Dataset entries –

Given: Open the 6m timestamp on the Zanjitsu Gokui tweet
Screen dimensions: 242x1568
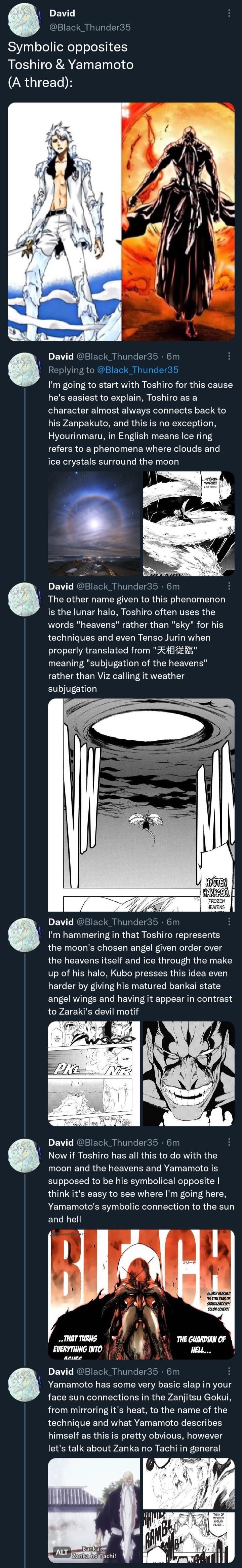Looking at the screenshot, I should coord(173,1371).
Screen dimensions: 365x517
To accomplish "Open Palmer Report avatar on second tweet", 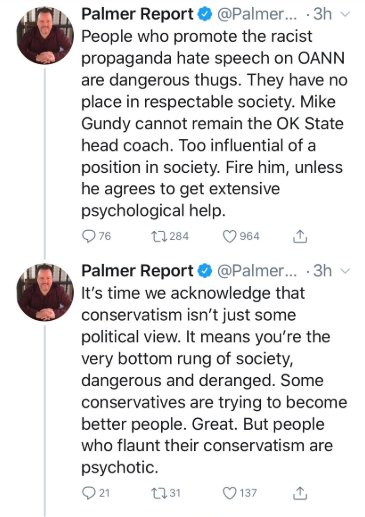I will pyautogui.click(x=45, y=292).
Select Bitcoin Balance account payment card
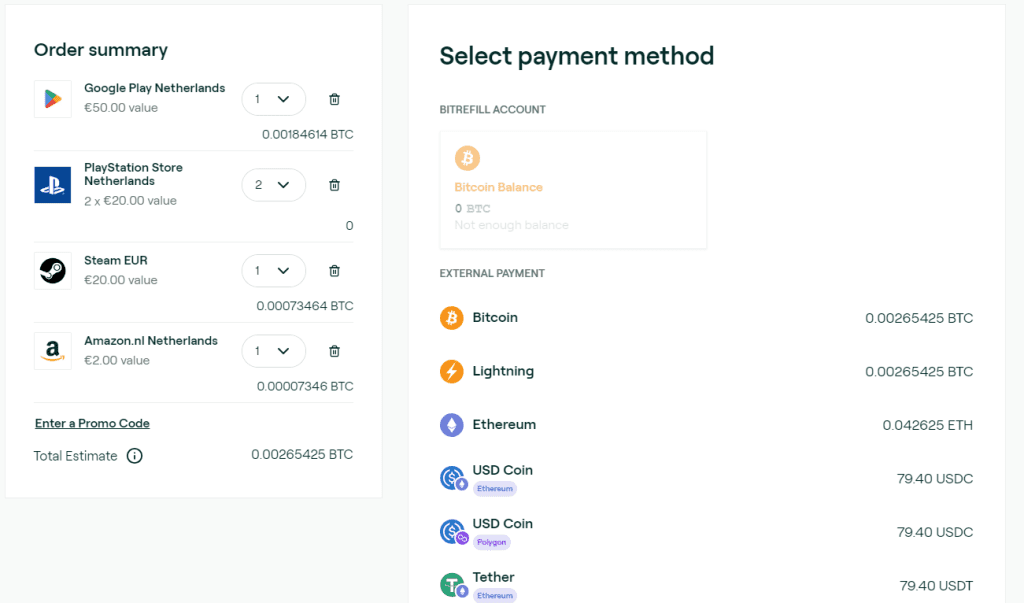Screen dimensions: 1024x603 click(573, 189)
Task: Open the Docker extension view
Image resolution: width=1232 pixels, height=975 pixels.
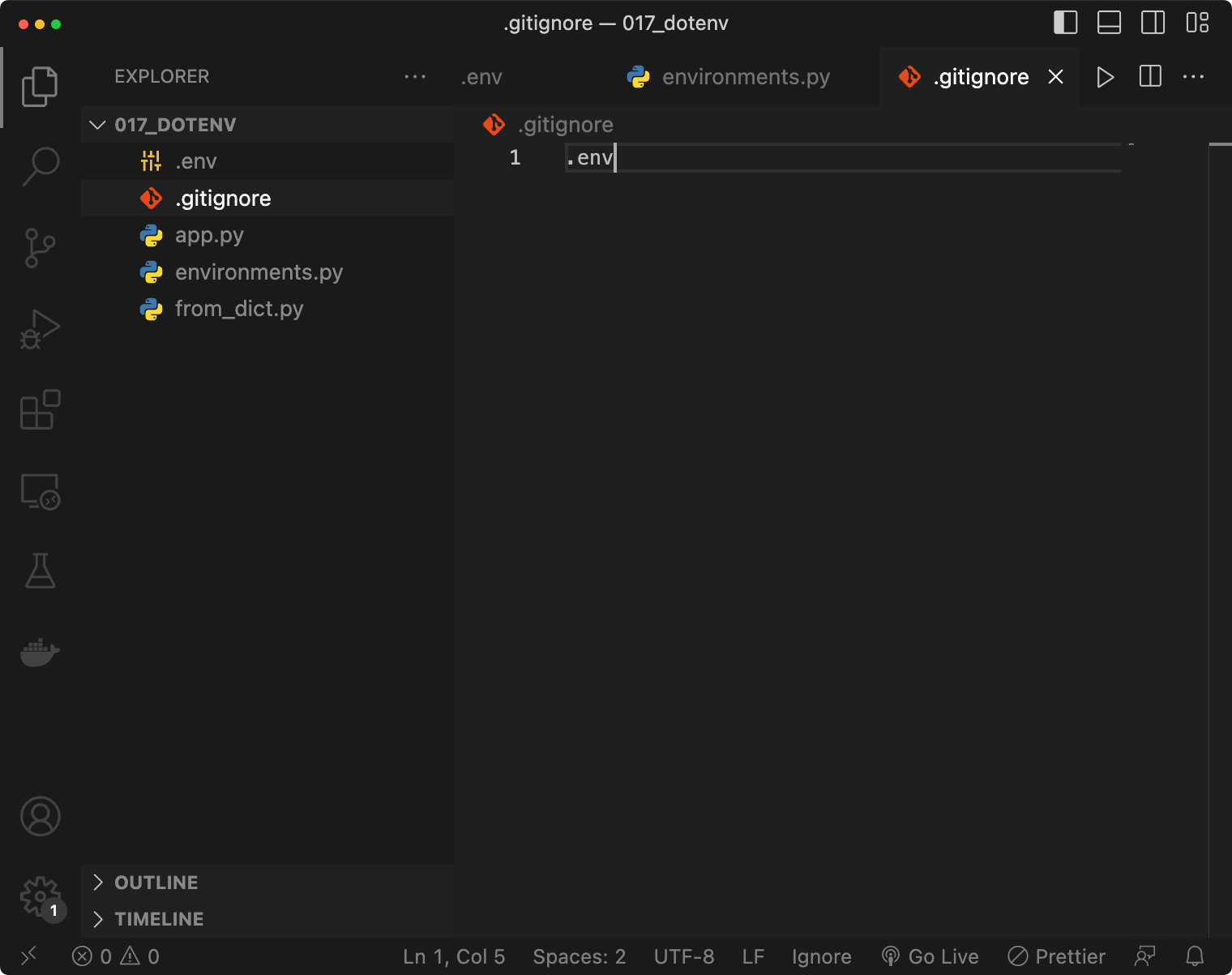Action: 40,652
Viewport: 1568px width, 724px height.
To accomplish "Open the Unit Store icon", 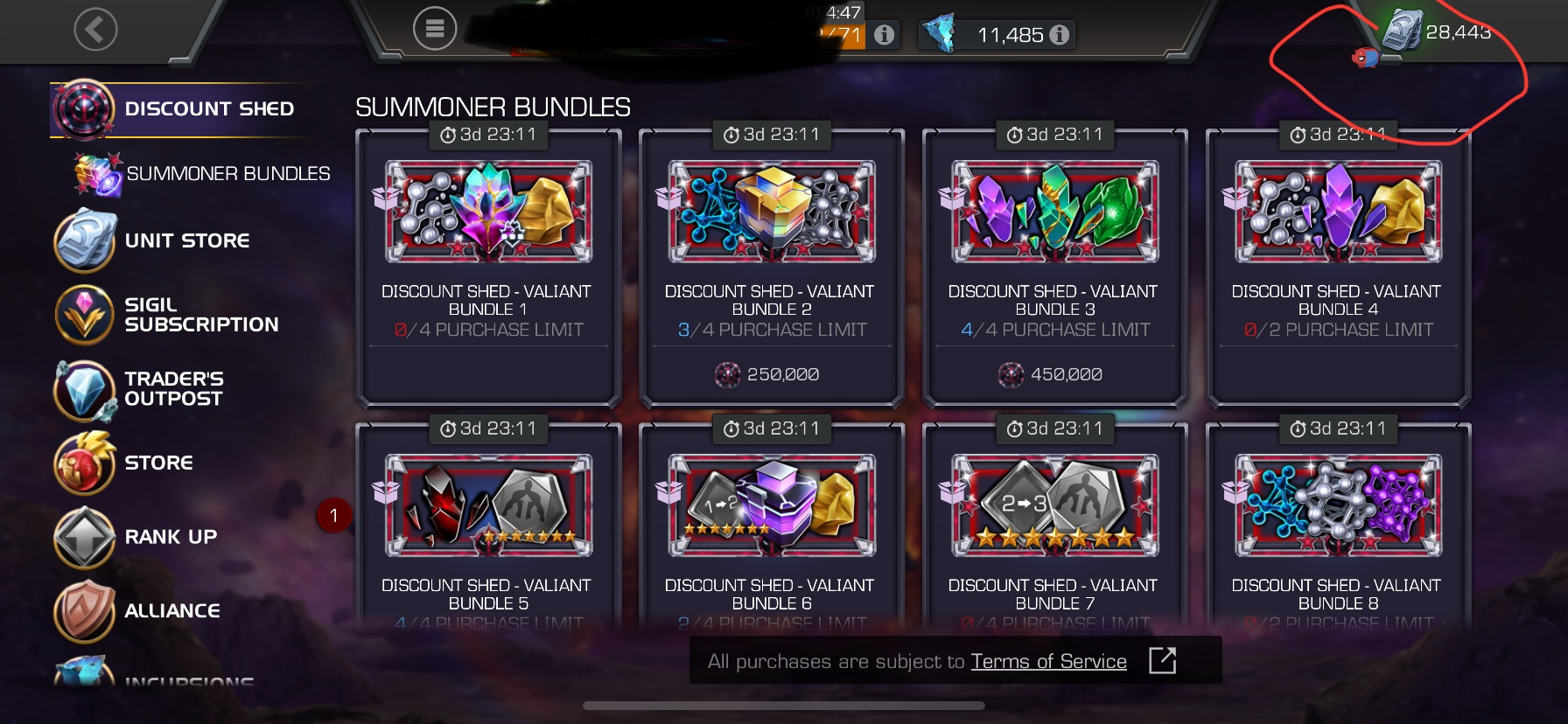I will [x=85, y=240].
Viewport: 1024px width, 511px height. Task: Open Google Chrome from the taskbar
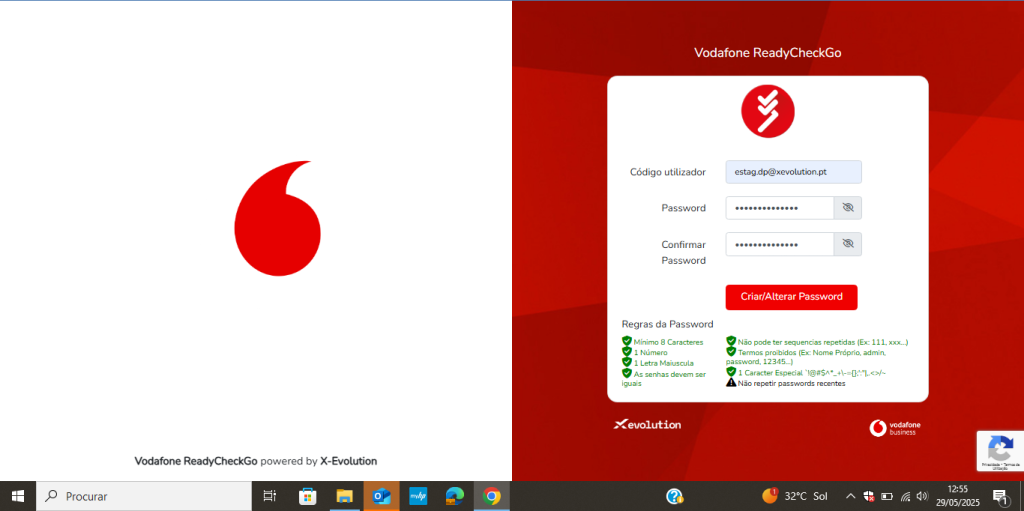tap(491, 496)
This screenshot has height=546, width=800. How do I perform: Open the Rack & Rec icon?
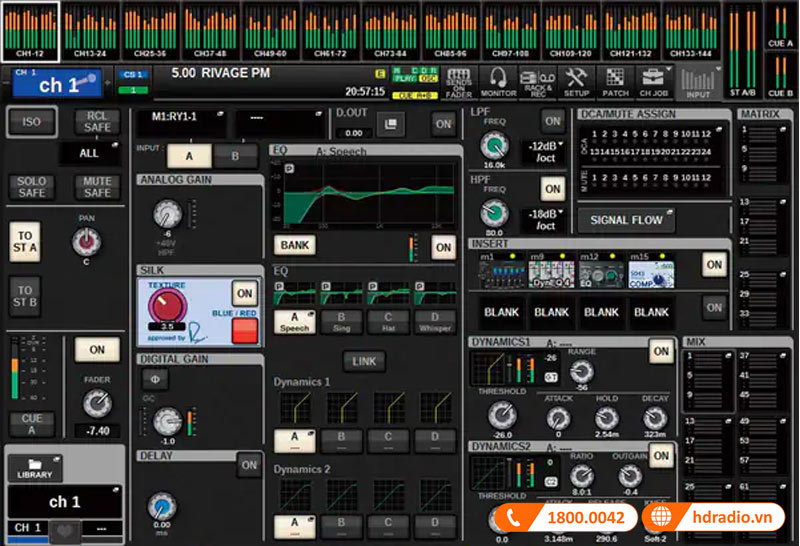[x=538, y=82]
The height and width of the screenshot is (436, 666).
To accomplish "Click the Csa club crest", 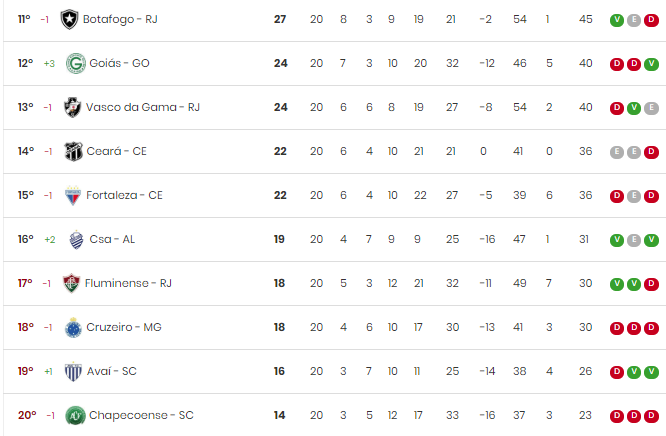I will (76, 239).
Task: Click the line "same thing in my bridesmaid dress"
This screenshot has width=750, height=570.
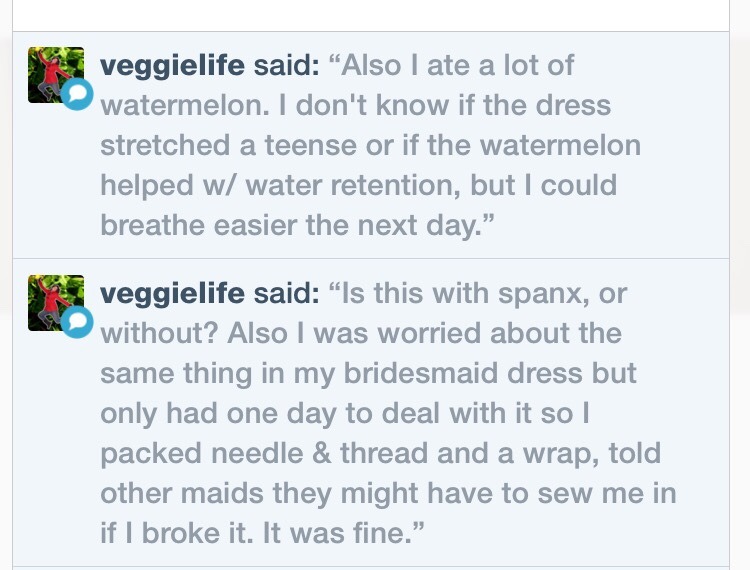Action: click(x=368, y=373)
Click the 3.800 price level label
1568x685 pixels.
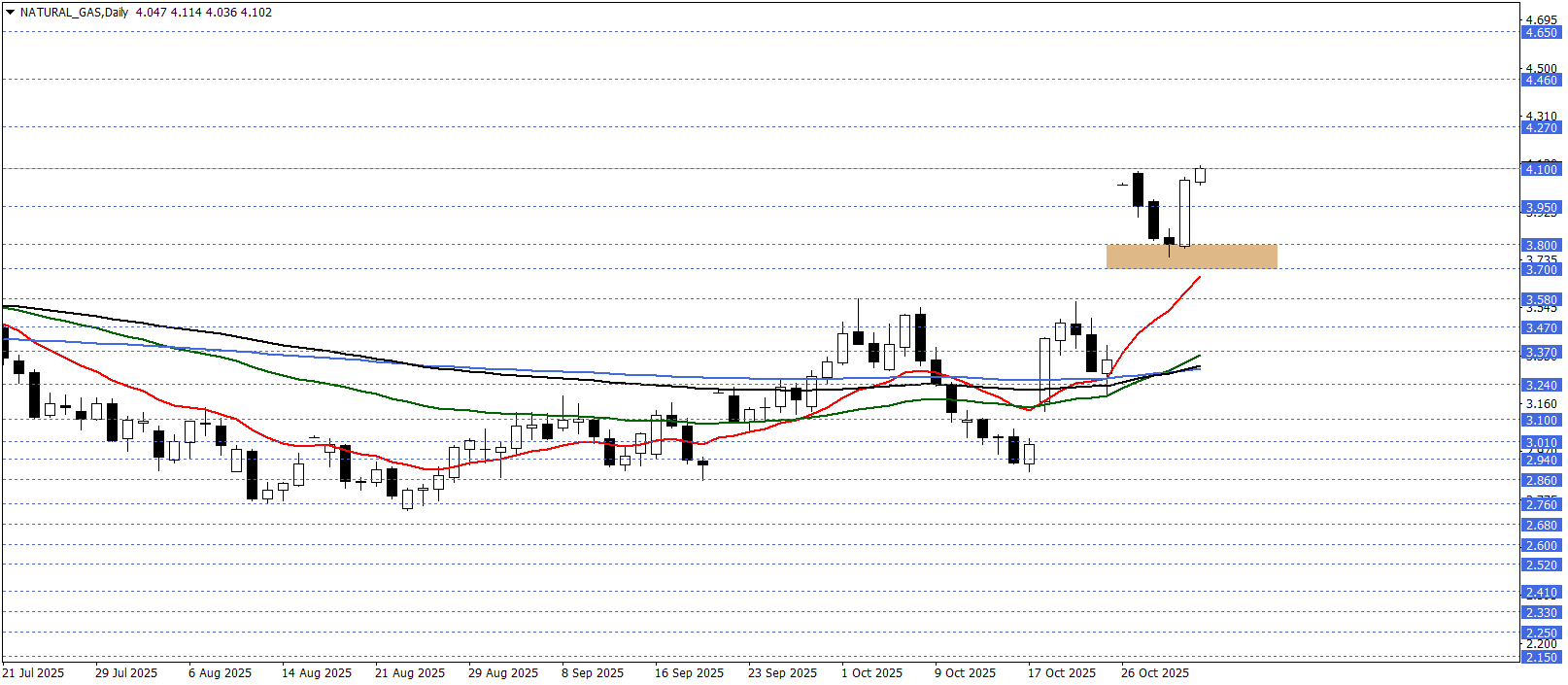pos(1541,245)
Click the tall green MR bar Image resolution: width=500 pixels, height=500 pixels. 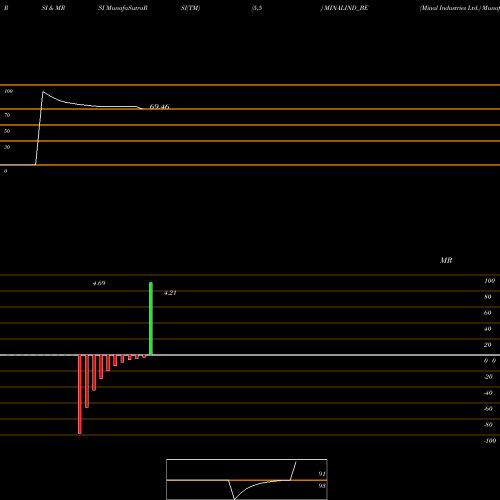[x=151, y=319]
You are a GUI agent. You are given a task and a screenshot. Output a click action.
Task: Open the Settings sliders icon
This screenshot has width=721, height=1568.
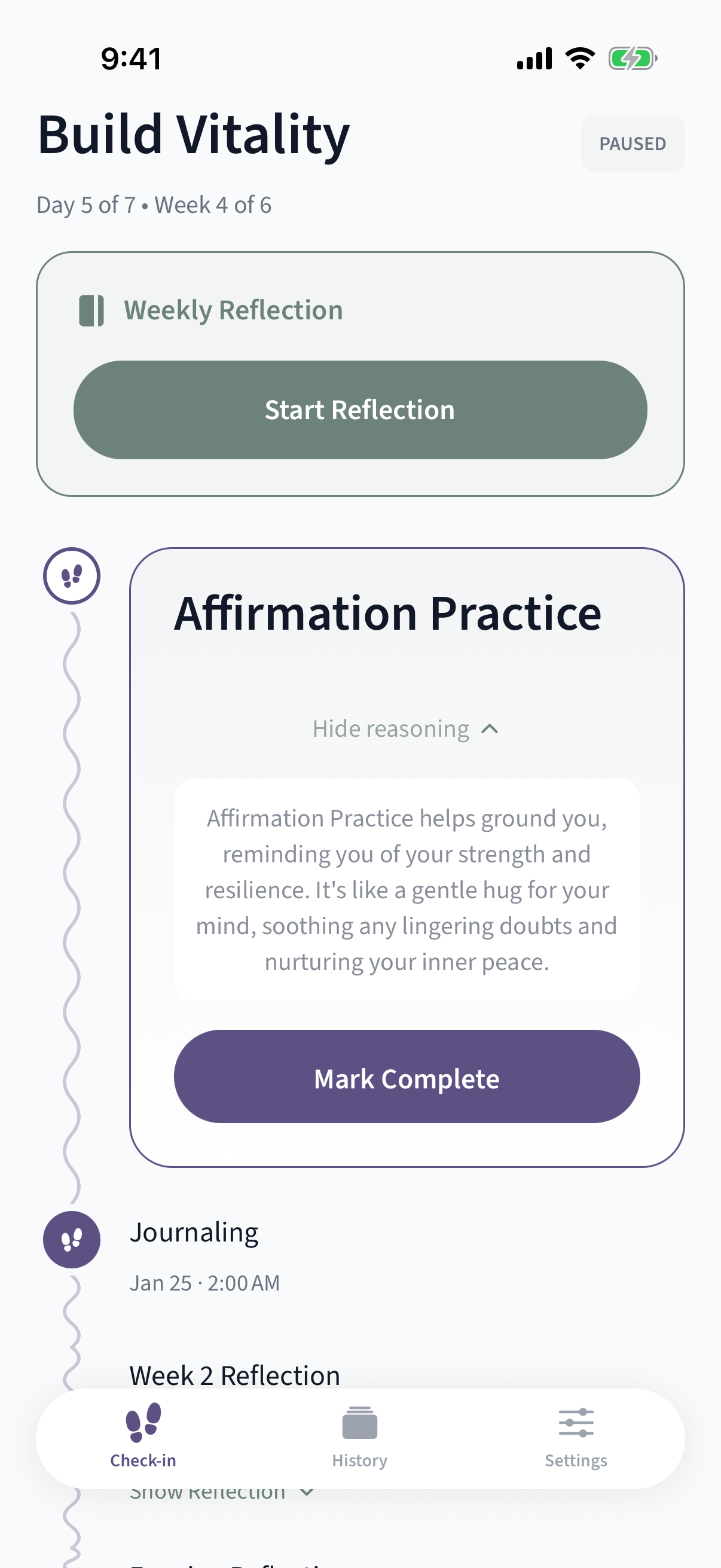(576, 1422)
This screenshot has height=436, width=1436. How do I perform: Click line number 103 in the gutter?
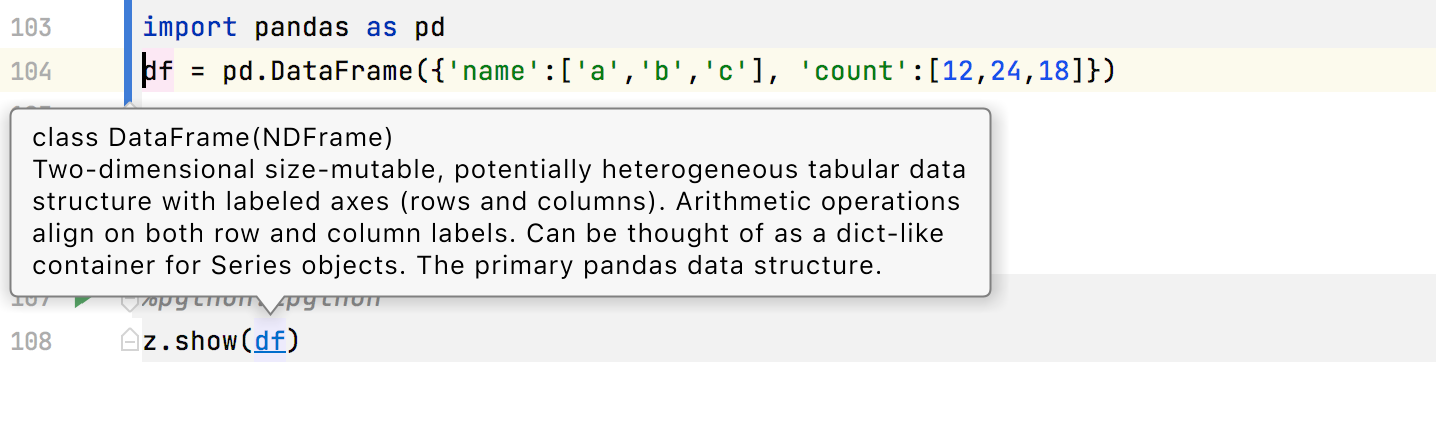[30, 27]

PROBLEM DETAILS – Where the line containing "This screenshot has width=721, height=1568." appears in the entries above, start there and set down every line exactly through the last one, inclusive; omit pictures.

OUTPUT OF THE EXERCISE –
This screenshot has width=721, height=1568.
(576, 1422)
This screenshot has height=436, width=1436. How do I perform: Click line number 103 in the gutter?
[30, 27]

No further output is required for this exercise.